Re: [PATCH 2/4] powercap: idle_inject: Add begin/end callbacks

From: Rafael J. Wysocki
Date: Wed Nov 09 2022 - 09:48:38 EST


On Tue, Nov 8, 2022 at 4:04 AM Srinivas Pandruvada
<srinivas.pandruvada@xxxxxxxxxxxxxxx> wrote:
>
> The actual CPU Idle percent can be different than what can be observed
> from the hardware.

Can you expand this a bit, please? It is not clear what the "CPU idle
percent" and "observed from the hardware" phrases mean here.

> Since the objective for CPU Idle injection is for
> thermal control, the idle percent observed by the hardware is more
> relevant.
>
> To account for hardware feedback the actual runtime/idle time should be
> adjusted.
>
> Add a capability to register a begin and end callback during call to

I would call them "prepare" and "complete" without the "idle_inject_" prefix.

> idle_inject_register(). If they are not NULL, then begin callback is
> called before calling play_idle_precise() and end callback is called
> after play_idle_precise().
>
> If begin callback is present and returns non 0 value then
> play_idle_precise() is not called as it means there is some over
> compensation.

This behavior needs to be documented somewhere other than the patch changelog.

> Signed-off-by: Srinivas Pandruvada <srinivas.pandruvada@xxxxxxxxxxxxxxx>
> ---
> drivers/powercap/idle_inject.c | 19 ++++++++++++++++++-
> drivers/thermal/cpuidle_cooling.c | 2 +-
> include/linux/idle_inject.h | 4 +++-
> 3 files changed, 22 insertions(+), 3 deletions(-)
>
> diff --git a/drivers/powercap/idle_inject.c b/drivers/powercap/idle_inject.c
> index e73885bd9065..14968b0ff133 100644
> --- a/drivers/powercap/idle_inject.c
> +++ b/drivers/powercap/idle_inject.c
> @@ -70,6 +70,8 @@ struct idle_inject_device {
> unsigned int idle_duration_us;
> unsigned int run_duration_us;
> unsigned int latency_us;
> + int (*idle_inject_begin)(unsigned int cpu);
> + void (*idle_inject_end)(unsigned int cpu);

The comment above needs to be updated. Also please see the remark
above regarding callback names.

» Dataset records:
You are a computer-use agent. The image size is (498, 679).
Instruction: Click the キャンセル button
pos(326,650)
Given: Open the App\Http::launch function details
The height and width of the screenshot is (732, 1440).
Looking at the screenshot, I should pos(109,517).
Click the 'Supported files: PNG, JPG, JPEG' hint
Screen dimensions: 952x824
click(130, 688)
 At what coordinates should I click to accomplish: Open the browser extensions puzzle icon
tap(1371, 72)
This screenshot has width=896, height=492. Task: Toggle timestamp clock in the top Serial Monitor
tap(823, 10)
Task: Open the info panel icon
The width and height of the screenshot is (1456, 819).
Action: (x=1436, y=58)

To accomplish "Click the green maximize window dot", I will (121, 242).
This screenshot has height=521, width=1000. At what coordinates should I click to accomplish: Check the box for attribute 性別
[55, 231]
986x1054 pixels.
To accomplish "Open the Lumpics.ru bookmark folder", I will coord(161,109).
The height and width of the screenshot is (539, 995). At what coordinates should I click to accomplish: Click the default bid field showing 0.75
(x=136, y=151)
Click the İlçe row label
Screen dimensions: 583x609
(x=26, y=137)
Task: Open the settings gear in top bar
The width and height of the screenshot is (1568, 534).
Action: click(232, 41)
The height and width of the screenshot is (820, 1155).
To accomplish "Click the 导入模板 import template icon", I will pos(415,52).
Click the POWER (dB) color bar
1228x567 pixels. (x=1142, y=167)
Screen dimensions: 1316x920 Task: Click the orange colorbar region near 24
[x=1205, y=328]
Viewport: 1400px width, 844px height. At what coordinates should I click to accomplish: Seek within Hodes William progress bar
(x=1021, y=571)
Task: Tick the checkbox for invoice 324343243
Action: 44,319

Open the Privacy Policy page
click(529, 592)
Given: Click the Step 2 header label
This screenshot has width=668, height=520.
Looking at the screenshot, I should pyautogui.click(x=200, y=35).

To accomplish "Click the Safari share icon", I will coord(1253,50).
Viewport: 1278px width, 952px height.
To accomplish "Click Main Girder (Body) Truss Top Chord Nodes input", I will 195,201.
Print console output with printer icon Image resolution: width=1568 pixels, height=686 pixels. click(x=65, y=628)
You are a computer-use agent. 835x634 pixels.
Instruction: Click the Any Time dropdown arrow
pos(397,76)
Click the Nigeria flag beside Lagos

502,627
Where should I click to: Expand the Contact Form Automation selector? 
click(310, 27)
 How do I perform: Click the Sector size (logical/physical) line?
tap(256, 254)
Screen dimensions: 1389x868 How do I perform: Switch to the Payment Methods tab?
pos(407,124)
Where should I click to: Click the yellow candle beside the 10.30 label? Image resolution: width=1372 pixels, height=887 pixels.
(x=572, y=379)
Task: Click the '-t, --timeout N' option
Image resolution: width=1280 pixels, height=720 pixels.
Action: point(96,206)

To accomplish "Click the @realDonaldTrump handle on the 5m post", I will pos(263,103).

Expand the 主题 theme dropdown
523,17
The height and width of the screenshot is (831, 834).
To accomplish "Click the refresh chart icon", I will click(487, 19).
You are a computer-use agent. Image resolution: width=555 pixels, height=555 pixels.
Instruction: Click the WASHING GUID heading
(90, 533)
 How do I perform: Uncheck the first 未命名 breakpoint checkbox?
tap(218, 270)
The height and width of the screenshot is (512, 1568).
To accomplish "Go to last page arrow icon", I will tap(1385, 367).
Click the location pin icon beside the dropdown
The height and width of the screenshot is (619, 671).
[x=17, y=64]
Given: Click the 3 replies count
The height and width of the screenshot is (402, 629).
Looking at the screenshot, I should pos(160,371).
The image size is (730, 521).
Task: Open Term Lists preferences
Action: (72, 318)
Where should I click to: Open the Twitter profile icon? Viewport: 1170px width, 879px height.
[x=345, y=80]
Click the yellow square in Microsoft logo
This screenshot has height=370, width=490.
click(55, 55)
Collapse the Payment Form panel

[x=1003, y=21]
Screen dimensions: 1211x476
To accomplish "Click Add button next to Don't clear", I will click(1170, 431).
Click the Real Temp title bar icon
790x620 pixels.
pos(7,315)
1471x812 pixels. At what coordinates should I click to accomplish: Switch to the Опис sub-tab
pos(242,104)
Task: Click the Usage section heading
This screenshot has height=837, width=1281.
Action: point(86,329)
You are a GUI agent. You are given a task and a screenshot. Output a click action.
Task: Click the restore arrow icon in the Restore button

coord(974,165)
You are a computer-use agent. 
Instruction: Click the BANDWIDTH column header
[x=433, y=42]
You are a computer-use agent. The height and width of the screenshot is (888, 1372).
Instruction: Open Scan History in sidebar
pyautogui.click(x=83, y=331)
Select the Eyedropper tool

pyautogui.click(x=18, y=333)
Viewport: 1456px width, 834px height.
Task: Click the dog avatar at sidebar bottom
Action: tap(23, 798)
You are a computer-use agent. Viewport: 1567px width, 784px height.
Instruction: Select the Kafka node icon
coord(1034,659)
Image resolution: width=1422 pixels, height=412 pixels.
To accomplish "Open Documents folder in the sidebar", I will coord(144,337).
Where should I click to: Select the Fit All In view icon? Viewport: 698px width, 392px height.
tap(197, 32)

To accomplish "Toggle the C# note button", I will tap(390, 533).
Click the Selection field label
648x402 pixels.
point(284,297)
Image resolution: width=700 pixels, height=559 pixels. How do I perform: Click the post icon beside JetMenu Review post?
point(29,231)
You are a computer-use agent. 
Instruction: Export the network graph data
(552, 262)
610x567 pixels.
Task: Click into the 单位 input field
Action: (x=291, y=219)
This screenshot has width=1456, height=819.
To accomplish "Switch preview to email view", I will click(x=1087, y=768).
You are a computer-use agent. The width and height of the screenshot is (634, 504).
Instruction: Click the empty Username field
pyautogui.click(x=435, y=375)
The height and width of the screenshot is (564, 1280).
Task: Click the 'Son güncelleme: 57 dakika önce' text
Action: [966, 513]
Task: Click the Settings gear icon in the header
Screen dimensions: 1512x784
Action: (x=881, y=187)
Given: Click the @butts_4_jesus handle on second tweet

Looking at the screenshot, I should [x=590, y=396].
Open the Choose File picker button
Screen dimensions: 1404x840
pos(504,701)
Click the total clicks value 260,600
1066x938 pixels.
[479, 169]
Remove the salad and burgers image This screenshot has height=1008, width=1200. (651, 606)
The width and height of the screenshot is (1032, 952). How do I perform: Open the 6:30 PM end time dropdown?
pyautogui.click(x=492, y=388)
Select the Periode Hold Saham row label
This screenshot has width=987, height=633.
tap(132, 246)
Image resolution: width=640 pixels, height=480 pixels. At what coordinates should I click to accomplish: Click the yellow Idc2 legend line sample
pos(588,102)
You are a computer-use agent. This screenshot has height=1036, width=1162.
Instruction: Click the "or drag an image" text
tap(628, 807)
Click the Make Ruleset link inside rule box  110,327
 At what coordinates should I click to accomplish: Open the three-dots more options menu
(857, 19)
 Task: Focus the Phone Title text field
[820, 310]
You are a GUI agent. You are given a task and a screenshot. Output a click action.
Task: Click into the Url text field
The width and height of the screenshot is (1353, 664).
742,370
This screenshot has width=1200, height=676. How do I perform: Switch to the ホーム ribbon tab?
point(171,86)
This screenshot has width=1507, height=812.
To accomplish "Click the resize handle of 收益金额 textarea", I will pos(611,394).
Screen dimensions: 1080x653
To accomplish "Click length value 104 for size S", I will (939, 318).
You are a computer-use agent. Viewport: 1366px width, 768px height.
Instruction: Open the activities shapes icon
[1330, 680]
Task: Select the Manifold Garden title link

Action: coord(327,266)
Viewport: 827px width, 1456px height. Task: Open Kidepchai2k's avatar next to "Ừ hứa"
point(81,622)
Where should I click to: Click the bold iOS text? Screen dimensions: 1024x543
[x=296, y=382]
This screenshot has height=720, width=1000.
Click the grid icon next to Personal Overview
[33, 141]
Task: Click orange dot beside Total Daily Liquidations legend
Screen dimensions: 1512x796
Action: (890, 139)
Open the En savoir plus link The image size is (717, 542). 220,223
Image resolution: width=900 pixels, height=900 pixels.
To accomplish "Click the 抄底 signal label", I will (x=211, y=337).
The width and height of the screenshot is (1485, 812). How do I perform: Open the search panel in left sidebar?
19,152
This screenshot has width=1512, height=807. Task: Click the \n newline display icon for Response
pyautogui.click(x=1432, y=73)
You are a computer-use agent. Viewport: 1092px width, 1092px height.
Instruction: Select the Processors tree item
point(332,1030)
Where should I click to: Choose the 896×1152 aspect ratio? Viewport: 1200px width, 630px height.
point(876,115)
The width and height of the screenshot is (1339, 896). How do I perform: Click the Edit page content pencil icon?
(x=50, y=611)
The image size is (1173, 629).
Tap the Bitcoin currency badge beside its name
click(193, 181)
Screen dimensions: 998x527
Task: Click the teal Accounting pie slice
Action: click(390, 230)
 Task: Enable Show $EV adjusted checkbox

» Required task: Can you continue the patch review discussion about idle injection callbacks from the point where it stops? These records were taken from a separate source.

» Response to the task:
> unsigned long cpumask[];
> };
>
> @@ -132,6 +134,7 @@ static void idle_inject_fn(unsigned int cpu)
> {
> struct idle_inject_device *ii_dev;
> struct idle_inject_thread *iit;
> + int ret;
>
> ii_dev = per_cpu(idle_inject_device, cpu);
> iit = per_cpu_ptr(&idle_inject_thread, cpu);
> @@ -141,8 +144,18 @@ static void idle_inject_fn(unsigned int cpu)
> */
> iit->should_run = 0;
>
> + if (ii_dev->idle_inject_begin) {
> + ret = ii_dev->idle_inject_begin(cpu);
> + if (ret)
> + goto skip;
> + }
> +
> play_idle_precise(READ_ONCE(ii_dev->idle_duration_us) * NSEC_PER_USEC,
> READ_ONCE(ii_dev->latency_us) * NSEC_PER_USEC);
> +
> +skip:
> + if (ii_dev->idle_inject_end)
> + ii_dev->idle_inject_end(cpu);
> }
>
> /**
> @@ -302,7 +315,9 @@ static int idle_inject_should_run(unsigned int cpu)
> * Return: NULL if memory allocation fails, idle injection control device
> * pointer on success.
> */
> -struct idle_inject_device *idle_inject_register(struct cpumask *cpumask)
> +struct idle_inject_device *idle_inject_register(struct cpumask *cpumask,
> + int (*idle_inject_begin)(unsigned int cpu),
> + void (*idle_inject_end)(unsigned int cpu))

Instead of modifying this, I would add something like
idle_inject_register_full() that will take the callback arguments and
will be called internally by idle_inject_register().

> {
> struct idle_inject_device *ii_dev;
> int cpu, cpu_rb;
> @@ -315,6 +330,8 @@ struct idle_inject_device *idle_inject_register(struct cpumask *cpumask)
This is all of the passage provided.